Carroll had already declared the 29-year-old Lockette’s season is over. The coach said the team doesn’t know right now whether he will play football again.
In a far more important, quality-of-life matter, Carroll said Lockette is expected to be able to walk out of surgery and rejoin the team following a post-operative stay of about a week at Baylor Medical Center there in Texas.
“We are really grateful for our medical staff, the medical staff at the stadium, the medical staff of the Cowboys and also Baylor hospital that were able to just jump at the cause and were able to take great care of him,” Carroll said.
The coach said he talked to Lockette’s father Earl before the surgery and that the family was in good spirits, considering what Carroll reiterated was a “serious” situation.
“We are going to help him get right and turn the corner on this injury,” Carroll said.
Carroll called Lockette’s injury and scene on the field immediately after it “the most intense, emotional moment we’ve had in years” with the Seahawks.
Lockette was laid out unconscious in the middle of the field for a few moments during the second quarter Sunday. Seattle quarterback Russell Wilson said it was the scariest scene he’d ever been involved with on any field. Lockette, usually Seattle’s No. 4 wide receiver, had more targets (two) than top wide outs Doug Baldwin and Jermaine Kearse combined well into the second quarter. Then he was getting his usual double-team in the open field while as the gunner running down to cover a punt by Jon Ryan on the next-to-last play of the opening half.
He never saw Dallas’ Heath turn into him and lift him off his feet with a blow to the upper chest near midfield. As officials flagged Heath for a blindside hit to a defenseless player, Lockette laid motionless on the field near the Cowboys’ star logo. Seahawks doctor Jonathan Drezner rushed onto the field as soon as the play ended. He was out his side with colleague Dr. Ed Khalfayan, Carroll and most prominently among players safety Earl Thomas, Baldwin and Wilson.
Those three and Carroll stayed with the doctors, trainers and Lockette as he was loaded onto and strapped to a stretcher. Meanwhile, both benches emptied onto the field. Defensive end Michael Bennett, backup quarterback Tarvaris Jackson and other Seahawks angrily yelled and gestured at Cowboys for what they thought was an unnecessary and what Bennett called “classless” hit. Lockette’s helmet was still on as he was immobilized and taken from the field. Lockette pumped his right arm and raised an index finger to the hushed-then-applauding crowd at AT&T Stadium as he was stretchered off the field, to the hospital.

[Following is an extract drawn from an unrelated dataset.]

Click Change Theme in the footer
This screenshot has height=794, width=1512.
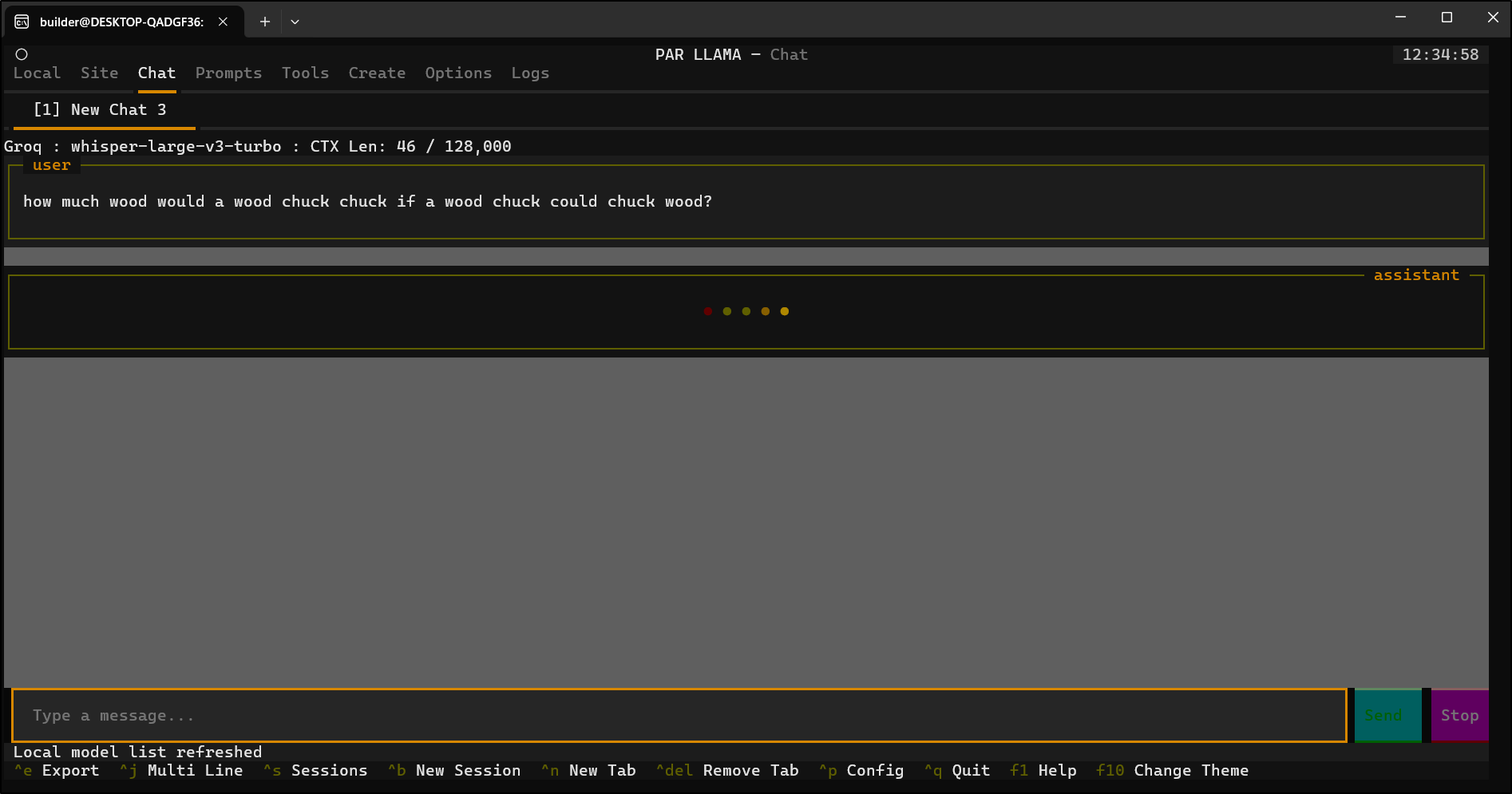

"It was horrible," Carroll said.
Thomas said he could see Lockette tearing up, with fears of, Why is this happening to me?
“He was talking, but you could tell it was bothering him,” Baldwin said. “He was just trying to be strong. He’s one of the most loved players in this locker room, so it definitely affected our team.

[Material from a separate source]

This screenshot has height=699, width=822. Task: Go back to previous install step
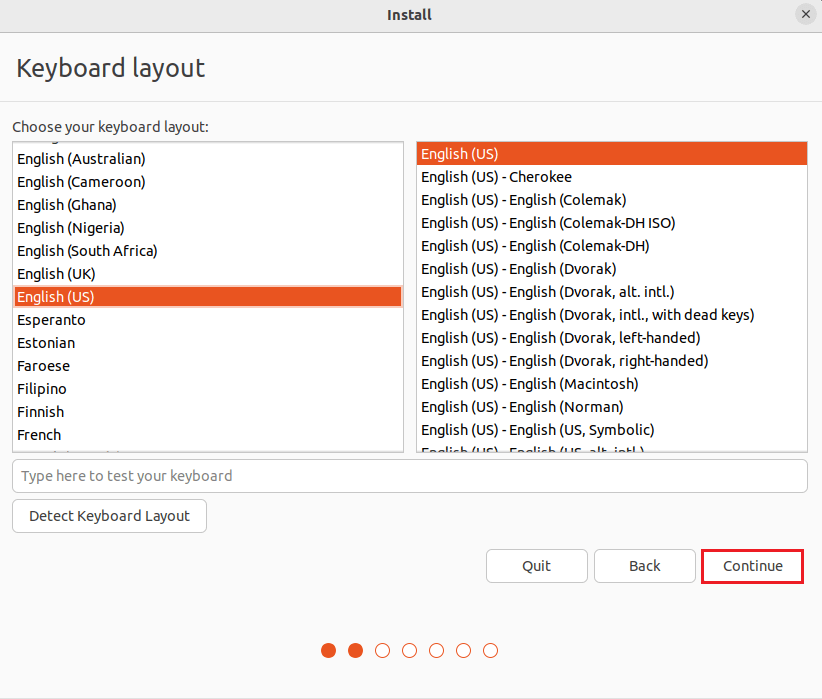point(644,566)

Baldwin called it “a relief” for the entire team when Lockette moved his arm and signaled while exiting the stadium.
“That’s the first thing you think about, ‘God, please allow him to still be able to walk,’” Baldwin said.
While rap music blared against in the Seahawks’ locker room after the big win in Arlington, Texas, the players were not nearly as loud or joking as they were the previous week after a blowout win at San Francisco.
Carroll said the players and coaches remain somber heading into the team’s week-long bye. The players are off until next Monday, when they will begin to prepare for their next game Nov. 15 against NFC West-leading Arizona at home.
“Really, it’s just caring, the emotional part of losing one of our guys, and knowing he has to go through major surgery,” Carroll said. “It’s emotional for us. I think it’s that family feeling, you know, when something happens in your family and get sick or whatever. Our guys responded in that way. They are very focused to continue to play the game and all of that, which we found out by the way they played in the second half.
“Today they are just concerned for him. Beyond football.”